Once, not so very long ago, young men and women had come to the city because they loved books, because they wanted to write nov­els or short stories or even poems, or because they wanted to be associ­ated with the production and distribution of those artifacts and with the people who created them. For those who haunted suburban librar­ies and provincial bookstores, Manhattan was the shining island of letters. New York, New York: It was right there on the title pages—the place from which the books and magazines emanated, home of all the publishers, the address of The New Yorker and The Paris Review, where Hemingway had punched O'Hara and Ginsberg seduced Kerouac, Hell-man sued McCarthy and Mailer had punched everybody, where—or so they imagined—earnest editorial assistants and aspiring novelists smoked cigarettes in cafes while reciting Dylan Thomas, who'd taken his last breath in St.
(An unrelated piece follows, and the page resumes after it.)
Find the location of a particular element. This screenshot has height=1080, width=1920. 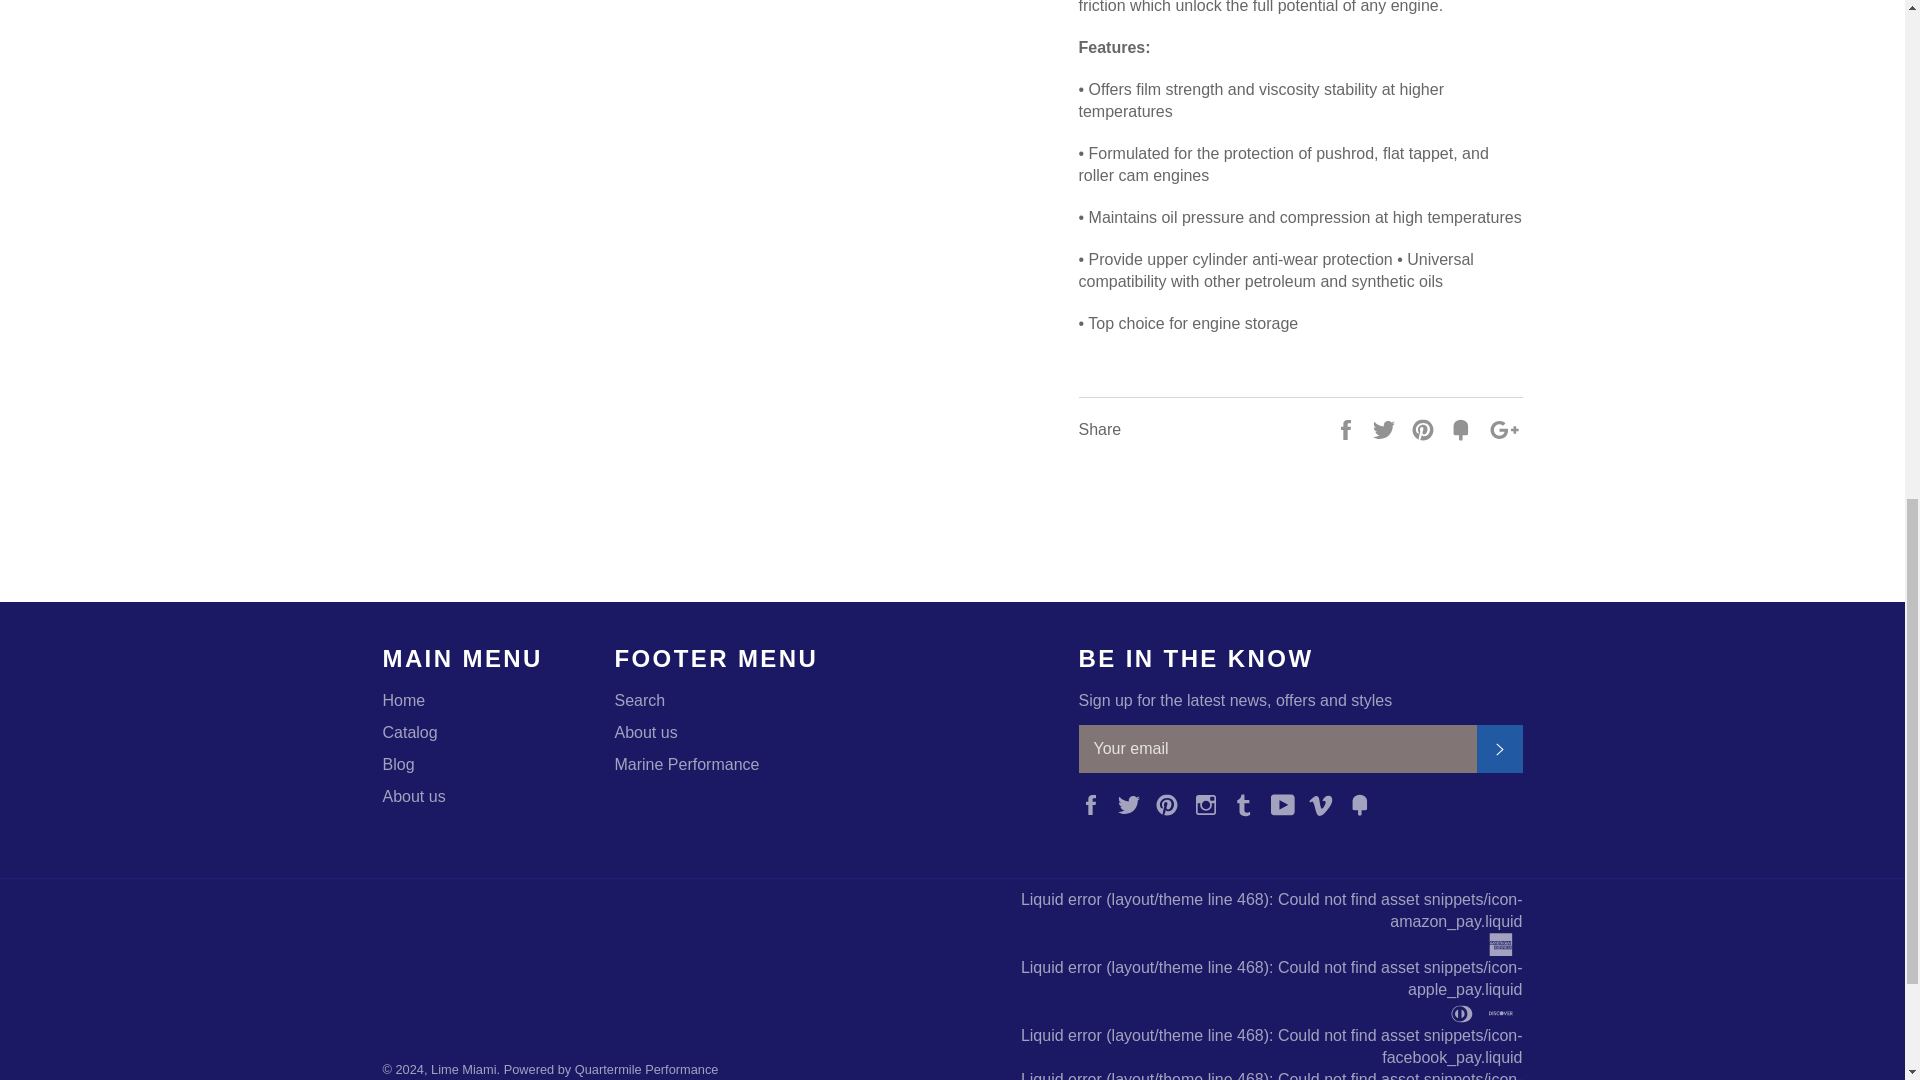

Vincent's Hospital after drinking seventeen whis­keys at the White Horse Tavern, which was still serving drinks to the tourists and the young litterateurs who flocked here to raise a glass to the memory of the Welsh bard. These dreamers were people of the book; they loved the sacred New York texts: The House of Mirth, Gatsby, Breakfast at Tiffany's et al., but also all the marginalia: the romance and the attendant mythology—the affairs and addictions, the feuds and fistfights. Like everyone else in their lousy high school, they'd read The Catcher in the Rye, but unlike everyone else they'd really felt it—it spoke to them in their own language—and they secretly conceived the ambi­tion to one day move to New York and write a novel called Where the Ducks Go in Winter or maybe just The Ducks in Winter.

Russell Calloway had been one of them, a suburban Michigander who had an epiphany after his ninth-grade teacher assigned Thom­as's "Fern Hill" in honors English, who subsequently vowed to devote his life to poetry until A Portrait of the Artist as a Young Man changed his religion to fiction. Russell went east to Brown, determined to acquire the skills to write the great American novel, but after read­ing Ulysses—which seemed to render most of what came afterward anticlimactic—and comparing his own fledgling stories with those written by his Brown classmate Jeff Pierce, he decided he was a more plausible Maxwell Perkins than a Fitzgerald or Hemingway. After a postgraduate year at Oxford he moved to the city and eventually landed a coveted position opening mail and answering the phone for legendary editor Harold Stone, in his leisure hours prowling the used bookstores along Fourth Avenue in the Village, haunting the bars at the Lion's Head and Elaine's, catching glimpses of graying literary lions at the front tables. And if the realities of urban life and the pub­lishing business had sometimes bruised his romantic sensibilities, he never relinquished his vision of Manhattan as the mecca of American literature, or of himself as an acolyte, even a priest, of the written word. One delirious night a few months after he arrived in the city, he accom­panied an invited guest to a Paris Review party in George Plimpton's town house, where he shot pool with Mailer and fended off the lisp­ing advances of Truman Capote after snorting coke with him in the bathroom.